Has the festive season given a big push to consumption demand at a time when the economy is going through a phase of gloom and doom? Was Finance Minister Nirmala Sitharaman successful in fuelling consumption demand to perk up with the corporate tax cuts and the consumer loan melas just ahead of the festive season? Well, the consumption story may not be shaping up across sectors uniformly.
Usually, the festive season from Dasara to Deepavali is when the most consumption happens in India. From cars and real estate deals, gold and silver to consumer electronics and even the release of much-awaited Bollywood flicks are scheduled for this time of the season. It was not much different this time around, with manufacturers and retailers hoping that the festive season would bring great sales and cheer at a time when most aces are down and sentiment very low for corporates, retail outlets and consumers alike.
Dhanteras in the North and Dhan Trayodasi in the South, ahead of Deepavali, is considered auspicious in the Hindu calendar and has become a big occasion for buying precious metals like gold and silver. This time around, the top jewellery brands, which came up with several attractive deals, were in for a big shock. Some saw sales down by as much as 40% in the run up to Dhanteras last week, compared to last year.

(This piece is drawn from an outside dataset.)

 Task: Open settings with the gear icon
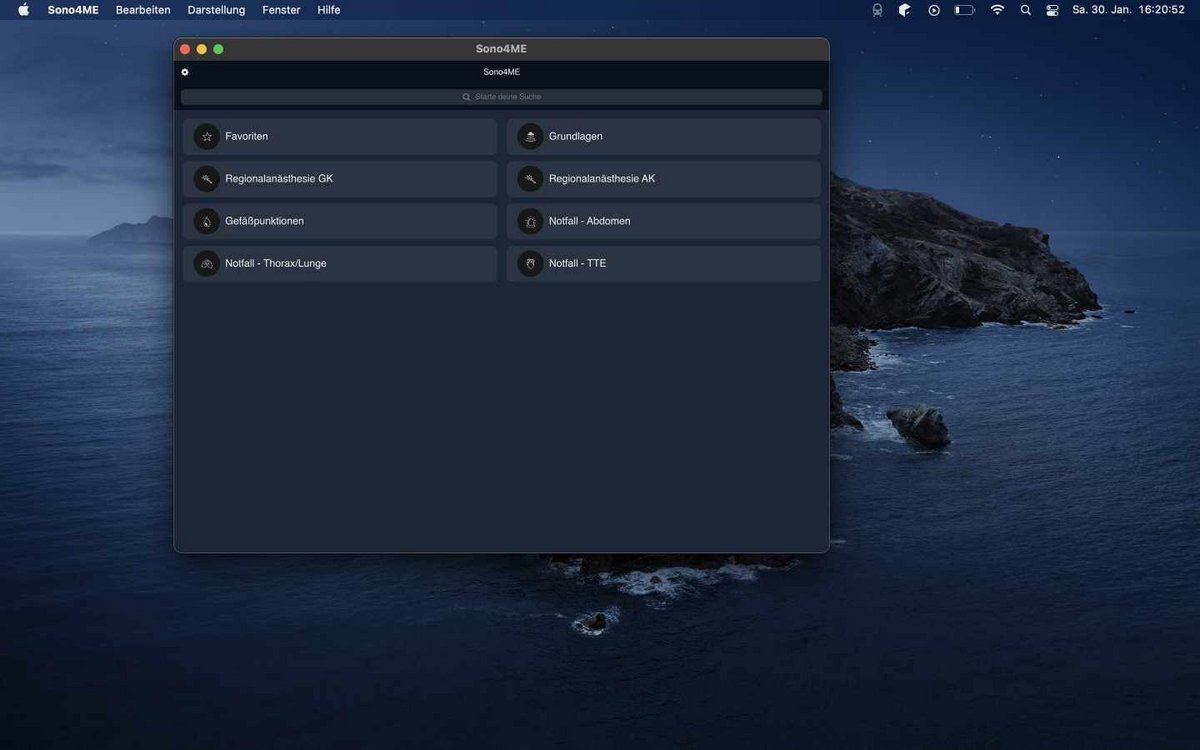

Weak footfalls and muted sales seem to have put paid to jewellers’ expectations of a turnaround in consumer sentiment. Trade associations said only 6,000 kg of gold was sold this Dhanteras as against 17,000 kg in 2018. The huge spurt in gold price, which crossed Rs 39,000 per 10 grams, seem to have played spoilsport. Lurking economic uncertainty in the near-term seems to have forced consumers to put off plans to buy precious metals. While gold-buying touched a low of 676 tonnes in 2016 due to demonetization of large currencies that year, it stood at a moderate 770 tonnes in 2018.
In anticipation of a pick-up in demand, jewellers and industry-watchers had estimated that gold consumption would be over 860 tonnes in 2019. That is unlikely to happen given the huge slump in sales in the festive season.
The consumption story played out differently in apparel, smartphones and consumer goods, sales of which reportedly went up by 7-9% this festive season. While many analysts attributed the growth to mid-segment goods, consumption may not have been even across segments in rural, semi-urban and urban markets. Attractive discounts and flexible payment options may have pushed up sales to an extent, but the festive sales momentum is unlikely to sustain for the rest of the fiscal if the economic sentiment continues to be low.
Shoppers seem to be flocking to large e-commerce platforms to buy large appliances, mobile phones, fashion, grocery, home and kitchenware. Deep discounts, free delivery and deferred payment options pushed up sales on Amazon and Walmart-Flipkart. The biggies in the e-commerce business are charged with having resorted to predatory pricing to undercut small offline stores and raking in some $5 billion in revenues this year against $3 billion in the festive season last year.
Very different is the story of automobiles and two-wheelers that continued to face the brunt of a slowdown during April-September 2019. Every month in that period, the companies had reported dip in sales by double digits. In this backdrop, even a 5-7% uptick in sales of cars and a more modest bump up for two-wheeler sales during the festive season has brought some cheer for the dozen-odd players. Maruti Suzuki, Hyundai and Mahindra were among the companies that did well, going by industry figures. However, the sentiment amongst automakers remains justifiably subdued. Two reasons stand out for their angst.
In good times earlier, the festive season spread over six weeks and sales were as much as five times that seen this season. Given the continued slowdown, automakers seem reconciled to live with little growth in sales. Again, the big question is, will the sales momentum continue to pick up, even if only in single digits? Second, with BS VI norms kicking in in a few months, their biggest concern was to unload the carrying stock that’s in conformity with BS-IV emissions standards. The near-flat sales in two-wheelers did not help. Moreover, they point to continuing weak sentiment among semi-urban and rural consumers.
One sector that has not usually had to complain about economic slowdowns continued to enjoy this festive season, too. Bollywood movies made the buck. Several top movie releases may have helped sustain the ‘virtually evergreen’ industry. Otherwise, how does one explain the big run for the four films that were released during the festive season -- Housefull-4, Saand ki Aankh, Bigil and Made in China. While these movies seem to have kept cashboxes ringing, there were, of course, other ‘dud films’, too.
There’s no denying that the festive season seems to have de-stressed some sectors at least temporarily. Others may not have joined the party. Now, it’s for government strategists and policy buffs to ring in the sentiment across sectors, push up consumption demand and pull the economy out of the morass.
Perhaps, there are still low-hanging fruits that may be plucked first to infuse life into consumption demand. One such sector could be commercial and residential real estate. There have been a couple of instances when residential properties have registered roaring sales during the festive season, thus pointing to a failure to gauge undercurrents in these bad times. Right pricing, coupled with timely completion and delivery of projects, maybe the key to getting real estate out of the woods.